The Italian edition of Flaubert's account of his trip to Egypt, illustrated by Nathalie du Pasquier.
In 1849 at the age of twenty-seven, Gustave Flaubert set off for the Orient in the company of his friend Maxime Du Camp. There was no precise itinerary; the idea was to get to know the customs and the great religions of the East. The mainstay of the journey unfolded in Egypt, where Napoleon's army had fought half a century before. The writer thus transcribed impressions from his journey in a notebook, while Du Camp concentrated on photography. Yet the finest material emerges from his correspondence: the letters to his mother and to his friend Louis Bouilhet are full of life, anecdotes, tales, descriptions and reflections. There is no experience the writer shies away from, and thus Egypt comes to life in all its immediacy, the exotic dimension blending with the everyday.
This edition, the most complete to appear in Italy to date, provides the reader with a book on a par with the masterpieces of the French writer.

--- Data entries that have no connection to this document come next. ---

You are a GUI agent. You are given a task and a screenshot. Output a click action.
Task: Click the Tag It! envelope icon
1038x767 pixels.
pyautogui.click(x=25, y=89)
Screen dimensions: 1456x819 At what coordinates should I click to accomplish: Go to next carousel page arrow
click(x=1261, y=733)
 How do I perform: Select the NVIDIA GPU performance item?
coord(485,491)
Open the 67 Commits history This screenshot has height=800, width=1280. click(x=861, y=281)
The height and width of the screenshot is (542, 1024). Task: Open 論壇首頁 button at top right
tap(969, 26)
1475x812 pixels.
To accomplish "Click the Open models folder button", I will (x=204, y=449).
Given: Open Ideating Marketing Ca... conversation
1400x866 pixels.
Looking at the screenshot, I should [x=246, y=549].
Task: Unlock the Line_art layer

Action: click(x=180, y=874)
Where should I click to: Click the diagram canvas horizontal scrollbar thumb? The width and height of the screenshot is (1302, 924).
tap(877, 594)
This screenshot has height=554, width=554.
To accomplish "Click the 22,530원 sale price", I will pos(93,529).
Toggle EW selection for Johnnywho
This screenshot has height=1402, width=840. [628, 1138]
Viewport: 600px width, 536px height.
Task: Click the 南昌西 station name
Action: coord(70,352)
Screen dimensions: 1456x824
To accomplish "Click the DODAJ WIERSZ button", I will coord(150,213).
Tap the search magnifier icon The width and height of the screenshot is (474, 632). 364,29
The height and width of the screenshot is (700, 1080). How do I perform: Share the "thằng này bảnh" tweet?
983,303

Gustave Flaubert (Rouen, 1821 – Croisset, 1880) stands among the very greatest of French writers. We might say he lived his entire life in Croisset, near Rouen, faithfully following the discipline of a wholly inner life, in a passionate quest for elevation and artistic creation. His outer life was somewhat lacking in events: a trip to Brittany (1847); a long journey to the Orient (1849–1851); a number of winter stays in Paris (from 1857); the love of a muse, Louise Colet (1846–1855); the death of his mother; the financial collapse of his niece, and the ensuing economic hardship. His biography is basically the story of his masterpieces. On returning from his Oriental travels in the company of Maxime Du Camp, he wrote Madame Bovary (1857), the novel that would make him famous and lead him to be tried for immorality: a trial which would come to an end with his absolution. In 1867, he returned once more to his youthful project of Sentimental Education (1869), a work that would mark the full maturity of his genius.
A famous
designer and co-founder of the
Memphis group in Milan in 1981, Nathalie Du Pasquier (born 1957 in Bordeaux, France, lives in Milan, Italy) accompanied the (post)modern adventure around designer
Ettore Sottsass, with the creation of objects, fabrics, carpets, and furniture. In 1986, she started devoting herself exclusively to two- and three-dimensional
painting. Memphis's radicalism and formal inventiveness measured solely in terms of a scathing and iconoclastic postmodernism erased a little too quickly the adventure's modern foundations. Nathalie Du Pasquier's paintings are a perfect revelation of these connections: axonometric compositions applied to painting, the palette of muffled colors, objects, when they are present in the compositions, wink at the purism of a Corbusier or an Ozenfant. Mixed with memories and assimilations arising from the most tridimensional Suprematism–the architectones–some paintings and constructions also give prominence to this history of art and the applied arts.